Start of Block
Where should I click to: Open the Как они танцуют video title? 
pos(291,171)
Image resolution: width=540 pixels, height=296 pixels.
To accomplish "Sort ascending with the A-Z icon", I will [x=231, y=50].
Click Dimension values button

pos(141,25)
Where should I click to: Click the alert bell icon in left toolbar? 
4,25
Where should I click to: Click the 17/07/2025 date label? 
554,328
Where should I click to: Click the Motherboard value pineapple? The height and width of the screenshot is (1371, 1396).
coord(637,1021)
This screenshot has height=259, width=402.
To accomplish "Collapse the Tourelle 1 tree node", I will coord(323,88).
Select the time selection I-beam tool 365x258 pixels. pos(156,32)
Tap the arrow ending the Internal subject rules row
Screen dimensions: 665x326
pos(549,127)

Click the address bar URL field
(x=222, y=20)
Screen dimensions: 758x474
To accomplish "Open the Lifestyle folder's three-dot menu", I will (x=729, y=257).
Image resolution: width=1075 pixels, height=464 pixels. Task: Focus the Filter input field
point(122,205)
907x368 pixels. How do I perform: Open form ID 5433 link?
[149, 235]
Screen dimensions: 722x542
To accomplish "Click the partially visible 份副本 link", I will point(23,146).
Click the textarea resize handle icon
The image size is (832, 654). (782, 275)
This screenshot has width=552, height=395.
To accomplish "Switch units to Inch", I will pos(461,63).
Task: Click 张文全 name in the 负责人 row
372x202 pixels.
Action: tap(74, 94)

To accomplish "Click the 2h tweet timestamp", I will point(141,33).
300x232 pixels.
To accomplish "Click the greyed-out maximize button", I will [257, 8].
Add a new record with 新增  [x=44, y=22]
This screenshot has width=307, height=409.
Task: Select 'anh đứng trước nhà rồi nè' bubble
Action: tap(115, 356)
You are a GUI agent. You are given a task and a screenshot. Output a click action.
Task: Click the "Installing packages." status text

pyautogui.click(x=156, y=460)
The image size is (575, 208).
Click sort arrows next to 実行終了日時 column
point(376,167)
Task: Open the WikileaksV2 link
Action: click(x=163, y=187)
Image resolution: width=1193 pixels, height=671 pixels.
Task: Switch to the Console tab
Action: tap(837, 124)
End of Block
#### EXERCISE
Write out the listing again. Keep every character the same.

#### EXERCISE SOLUTION
Where should I click to: Open the Как они танцуют video title? 
pos(291,171)
Image resolution: width=540 pixels, height=296 pixels.
To accomplish "Sort ascending with the A-Z icon", I will [x=231, y=50].
Click Dimension values button

pos(141,25)
Where should I click to: Click the alert bell icon in left toolbar? 
4,25
Where should I click to: Click the 17/07/2025 date label? 
554,328
Where should I click to: Click the Motherboard value pineapple? The height and width of the screenshot is (1371, 1396).
coord(637,1021)
This screenshot has height=259, width=402.
To accomplish "Collapse the Tourelle 1 tree node", I will coord(323,88).
Select the time selection I-beam tool 365x258 pixels. pos(156,32)
Tap the arrow ending the Internal subject rules row
Screen dimensions: 665x326
pos(549,127)

Click the address bar URL field
(x=222, y=20)
Screen dimensions: 758x474
To accomplish "Open the Lifestyle folder's three-dot menu", I will (x=729, y=257).
Image resolution: width=1075 pixels, height=464 pixels. Task: Focus the Filter input field
point(122,205)
907x368 pixels. How do I perform: Open form ID 5433 link?
[149, 235]
Screen dimensions: 722x542
To accomplish "Click the partially visible 份副本 link", I will point(23,146).
Click the textarea resize handle icon
The image size is (832, 654). (782, 275)
This screenshot has width=552, height=395.
To accomplish "Switch units to Inch", I will pos(461,63).
Task: Click 张文全 name in the 负责人 row
372x202 pixels.
Action: tap(74, 94)

To accomplish "Click the 2h tweet timestamp", I will point(141,33).
300x232 pixels.
To accomplish "Click the greyed-out maximize button", I will [257, 8].
Add a new record with 新增  [x=44, y=22]
This screenshot has width=307, height=409.
Task: Select 'anh đứng trước nhà rồi nè' bubble
Action: tap(115, 356)
You are a GUI agent. You are given a task and a screenshot. Output a click action.
Task: Click the "Installing packages." status text

pyautogui.click(x=156, y=460)
The image size is (575, 208).
Click sort arrows next to 実行終了日時 column
point(376,167)
Task: Open the WikileaksV2 link
Action: click(x=163, y=187)
Image resolution: width=1193 pixels, height=671 pixels.
Task: Switch to the Console tab
Action: tap(837, 124)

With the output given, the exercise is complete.